TEXT SEGMENT Block Start
One thing Ashley had in her life that was like the rest of us was the ability to grow up into a physically adult woman's body. And now she doesn't even have that. And people are celebrating, even though it's given her an entire new layer of disability to deal with. Her parents have known her for nine years. Who she is today isn't going to be who she is 10 years from now, and like someone else said somewhere, it horrifies me to think that one day she'll realize her parents kept her from ever being able to look like an adult.

9 comments:

Anonymous said...

"Well, rape is a violent act directed towards someone's sexual self. Given that definition, how can we honestly say that these surgeries are not a form of rape?"

This really hit very close to home for me.

Anonymous said...

Wow. Your very strong post got me to thinking...

What if the "Ashley Treatment", designed to prevent *inconvenient* bodily functions and possible future disease leads to depression. I wonder if Ashley's parents have thought of that? Since Ashley can't articulate her feelings, they may never now. Gee, they might now want to consider putting her on antidepressants - just in case. And well, since we know the use of antidepressants in young people can sometimes lead to thoughts of suicide, perhaps she should be given mood stabilizers to prevent that. Oh, but such meds could lead to extreme weight gain. No matter, there are meds for that too...

I'm feeling cynical here, can you tell? The point is, where does one draw the line? Before the initial invasive *treatment* perhaps?

Sour Duck said...

Your writings are really helping me understand more about disabled people. Thanks.

saraeanderson said...

To build on what connie is saying, I have to wonder why they're voluntarily going after something completely unnecessary with no way to ensure themselves that things will turn out okay - and really no way of understanding very well exactly what impact this will have on Ashley. If she's depressed - how will they know?
TEXT SEGMENT Block End
### REQUIRED ACTION 1:
List the name shown at the top of each comment in the blog post, in order, with one name per comment.
### REQUIRED ACTION 2:
Repeat the part of the blog post starting with "I'm feeling cynical" and going on through "saraeanderson said...".
### REQUIRED ACTION 3:
Answer these questions about the blog post:
(a) How long have Ashley's parents known her?
(b) What condition does the second Anonymous comment suggest the "Ashley Treatment" might lead to?
(c) What does the Sour Duck comment say the writings are helping its author understand?
The lines after this point come from a separate source.
SOURCE DATA Block Start
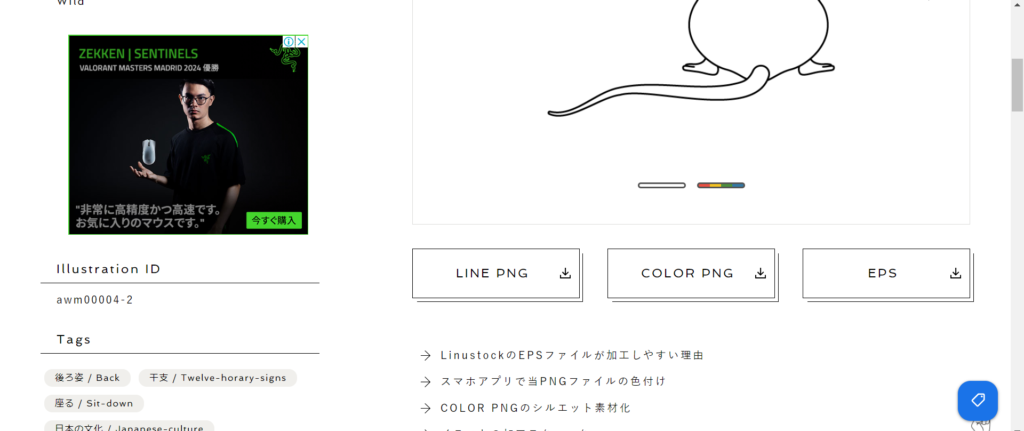Click the Razer snake logo in ad
Screen dimensions: 1024x431
(285, 59)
SOURCE DATA Block End
### TASK RESULT 1:
Anonymous
Anonymous
Sour Duck
saraeanderson

### TASK RESULT 2:
I'm feeling cynical here, can you tell? The point is, where does one draw the line? Before the initial invasive *treatment* perhaps?

Sour Duck said...

Your writings are really helping me understand more about disabled people. Thanks.

saraeanderson said...

### TASK RESULT 3:
(a) Nine years.
(b) Depression.
(c) More about disabled people.